I’ve found some help forum replies that seemed related and had some suggestions, including this post: Error summary: HailException: Only support ploidy == 2 and unphased. Found 1|1
I’ve attempted the “mt.annotate_entries(…)” solution recommended in that post, but I’m still getting the same error.
Any advice?
Thanks in advance!
Hi @pstraub,
export_plink
only supports unphased diploid calls. The suggestion in that other post is the right idea, but it leaves haploid calls, wheareas you need to recode them. I can’t advise on how to recode them, but you’ll want to do something like:
mt.annotate_entries(GT=hl.case()
.when(mt.GT.is_diploid(), mt.GT)
.when(mt.GT.is_haploid(), hl.call(mt.GT[0], 0))
.default(hl.null(hl.tcall))
)
Thank you! That code chunk did the trick.
One quick follow up:
The following code chunk will run without an error when haploid genotypes are present:
mt.annotate_entries(GT=hl.case()
.when(mt.GT.is_diploid(), mt.GT)
.when(mt.GT.is_haploid(), hl.call(mt.GT[0], 0))
.default(hl.null(hl.tcall))
)
However, it’s always giving the reference allele as the second allele in the case of a haploid genotype, which is going to all of the males for something like the X chromosome.
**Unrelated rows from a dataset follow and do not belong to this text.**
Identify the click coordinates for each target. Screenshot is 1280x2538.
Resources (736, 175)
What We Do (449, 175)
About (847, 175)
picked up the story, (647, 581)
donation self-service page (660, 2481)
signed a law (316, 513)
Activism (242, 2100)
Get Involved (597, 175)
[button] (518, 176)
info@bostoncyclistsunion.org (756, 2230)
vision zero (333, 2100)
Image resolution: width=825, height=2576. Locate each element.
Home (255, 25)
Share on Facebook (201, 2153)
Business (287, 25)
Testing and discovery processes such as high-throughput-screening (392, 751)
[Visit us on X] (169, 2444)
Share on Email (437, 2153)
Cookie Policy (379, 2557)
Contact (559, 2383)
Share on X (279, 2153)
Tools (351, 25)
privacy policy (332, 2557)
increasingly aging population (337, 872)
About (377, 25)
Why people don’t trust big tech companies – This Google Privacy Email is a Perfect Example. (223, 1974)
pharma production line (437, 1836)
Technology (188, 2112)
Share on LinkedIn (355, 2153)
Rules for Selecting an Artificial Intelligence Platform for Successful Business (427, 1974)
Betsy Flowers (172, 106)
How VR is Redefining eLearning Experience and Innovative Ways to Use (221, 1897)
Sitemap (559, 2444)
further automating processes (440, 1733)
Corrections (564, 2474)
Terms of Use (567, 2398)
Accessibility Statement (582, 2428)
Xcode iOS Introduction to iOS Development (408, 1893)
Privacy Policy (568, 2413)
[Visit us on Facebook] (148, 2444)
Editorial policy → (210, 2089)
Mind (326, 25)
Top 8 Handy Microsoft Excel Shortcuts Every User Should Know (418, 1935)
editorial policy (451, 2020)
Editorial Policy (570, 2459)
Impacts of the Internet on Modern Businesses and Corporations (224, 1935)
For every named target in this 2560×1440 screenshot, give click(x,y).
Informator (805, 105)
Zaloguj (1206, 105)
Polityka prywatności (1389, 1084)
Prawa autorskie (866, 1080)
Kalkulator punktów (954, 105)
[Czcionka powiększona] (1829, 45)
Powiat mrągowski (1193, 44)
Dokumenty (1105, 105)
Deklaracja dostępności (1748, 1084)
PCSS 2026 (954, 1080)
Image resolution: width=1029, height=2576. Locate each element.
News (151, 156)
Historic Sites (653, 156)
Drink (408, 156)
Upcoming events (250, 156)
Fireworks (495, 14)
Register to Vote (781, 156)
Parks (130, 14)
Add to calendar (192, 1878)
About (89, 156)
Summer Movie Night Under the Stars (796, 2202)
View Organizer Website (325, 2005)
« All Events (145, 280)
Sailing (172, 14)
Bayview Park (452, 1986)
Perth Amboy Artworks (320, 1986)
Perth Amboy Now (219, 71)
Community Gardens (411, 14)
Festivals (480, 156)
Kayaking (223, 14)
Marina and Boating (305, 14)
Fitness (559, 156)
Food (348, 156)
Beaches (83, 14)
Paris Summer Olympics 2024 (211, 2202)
And for males with the alternative alleles for the X chromosome, this results in an ref/alt genotype when it should be either alt/alt or alt/missing (depending on how males are coded)
Instead, using something like this works:
mt.annotate_entries(GT=hl.case()
.when(mt.GT.is_diploid(), mt.GT)
.when(mt.GT.is_haploid(), hl.call(mt.GT[0], mt.GT[0]))
.default(hl.null(hl.tcall))
)
That’s it!